Document extract:
★ ★ ★

Renogy does not market the best stuff. Used quality panels I purchased off of Craigslist outperformed new Renogy panels. I am not impressed with their batteries either. With six of them, you are kind of stuck? As a general rule, the more parallel strings of batteries you have, the more poorly balanced they become. You could make a 24V system, with 3 parallel strings, but I think even 3 is too many, but of course not as bad as six. You could make a 48V system with four of them in series, but you are stuck with two extra batteries. One alternative is to buy two more of those batteries and make a 4S2P battery bank. However, I loathe the thought of recommending the purchase of more Renogy batteries. So, maybe a 3S2P 24V system is the best alternative you have.
If you want to buy more panels, first remember the two following mantras.
1) In series volts add, while amps stay the same. In parallel amps add, while volts stay the same.
2) When mixing panels in a series string, any voltage can be paired but amperage must be within 5%. When mixing panels in different parallel strings, any amperage can be paired, but voltage must be within 5%.
If you want to buy additional panels in the future, and you already have five 20V panels wired in series for 100VDC, all you need to do is match any other panel string to the same voltage (mantra 2, sentence 2). Shop for 60-cell grid-tie panels with a Vmp of ~33V. Three of those in series would give you the 99-100VDC to match up with the strings you already have. Actually, any voltage between 95-105V is going to be perfectly fine.
Then replace the 12V inverter with a 24V one. There are better choices then Renogy. What kinds of loads will you need to support. Lights, TV, computer, and a frig is easy. Big power tools, or anything with a big electric motor that starts under load has what's called a "starting surge", which is typically 3-5X the documented power draw, for just 500 milliseconds or so.
Read the fine print of the inverter you chose to buy. Ignore how MUCH they can surge. Pay close attention to how LONG they can surge. The cheaper high-frequency transformerless inverters typically can surge for less than 1 AC cycle, or <16 milliseconds. Quality transformer-based inverters can surge for between 5-60 seconds (not milliseconds), and are perfect for big power tools.
For my workshop, I power that with Schneider's Conext 4024 inverter. I've run a cement mixer, 1.6hp air-compressor, and a 7" saw, all at the same time, without the inverter blinking! It does however cost 3X the price of lessor inverters, but it can run 3X more stuff. You get what you pay for! It also puts out split-phase 120/240VAC, and has a built-in generator charging circuit.

★ ★ ★

To-do list:
[a] Transcribe everything in the solar setup advice from "1) In series" down to "voltage must be within 5%.".
[b] Rewrite the paragraph of the solar setup advice that begins "Read the fine print" as a brief bulleted list, keeping its main facts.
[c] According to the solar setup advice, is each statement below correct? Answer yes or no for each, quoting the deciding words of the text.
(i) Three 60-cell panels with a Vmp of about 33V, wired in series, would produce roughly 99-100VDC.
(ii) Panels mixed in a series string may be paired at any amperage.
(iii) The Conext 4024 inverter costs about the same as lesser inverters.

Dataset content:
★ ★ ★

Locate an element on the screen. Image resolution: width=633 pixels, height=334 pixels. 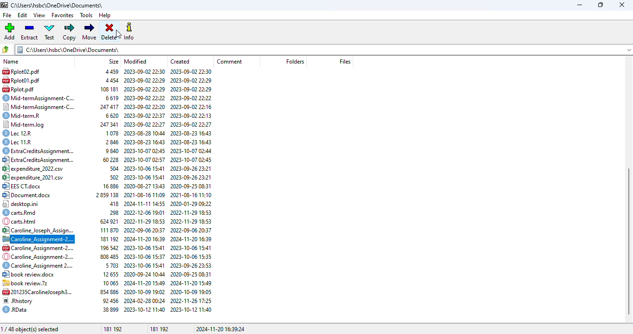
2022-11-29 18:53 is located at coordinates (190, 213).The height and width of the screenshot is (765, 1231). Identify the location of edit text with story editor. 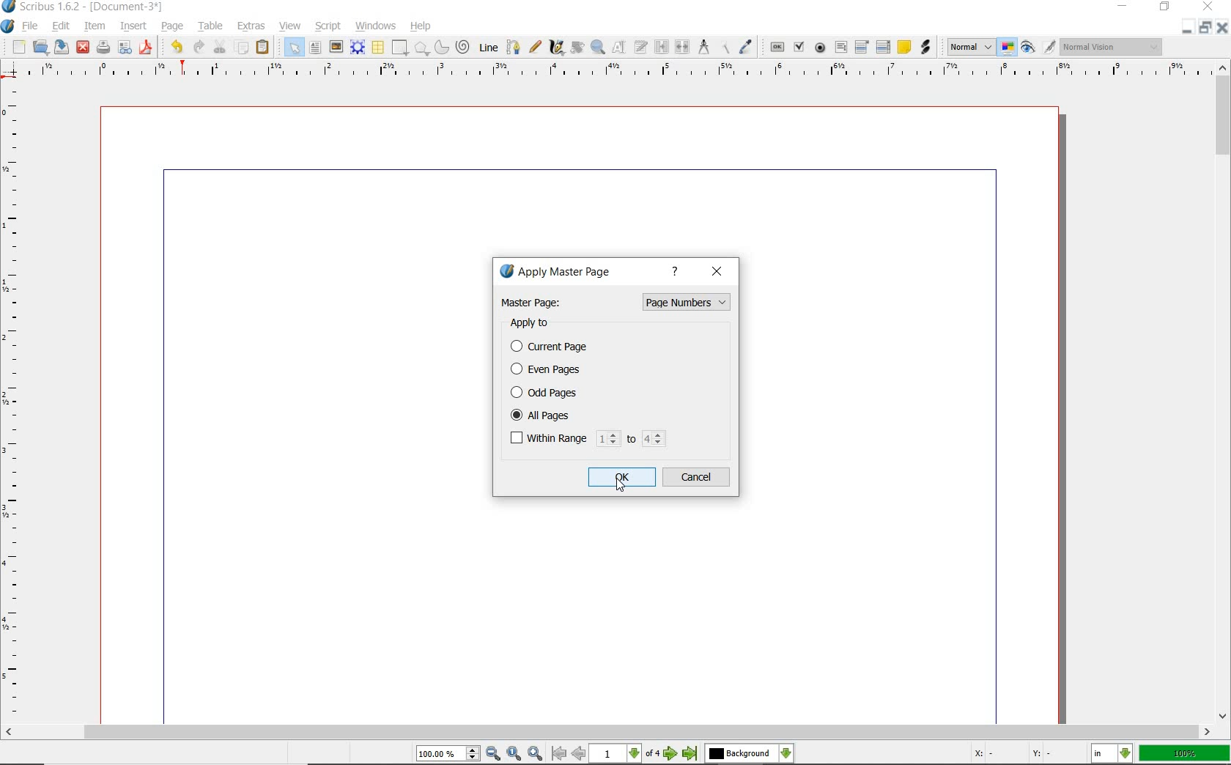
(640, 47).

★ ★ ★

Responses by task:
[a]
1) In series volts add, while amps stay the same. In parallel amps add, while volts stay the same.
2) When mixing panels in a series string, any voltage can be paired but amperage must be within 5%. When mixing panels in different parallel strings, any amperage can be paired, but voltage must be within 5%.

[b]
- Read the fine print of any inverter before buying.
- Look at how long it can surge, not how much.
- Cheaper high-frequency transformerless inverters typically surge for less than 1 AC cycle (<16 milliseconds).
- Quality transformer-based inverters can surge for 5-60 seconds and are perfect for big power tools.

[c]
(i) Yes: "Three of those in series would give you the 99-100VDC to match up with the strings you already have."
(ii) No: "When mixing panels in a series string, any voltage can be paired but amperage must be within 5%."
(iii) No: "It does however cost 3X the price of lessor inverters"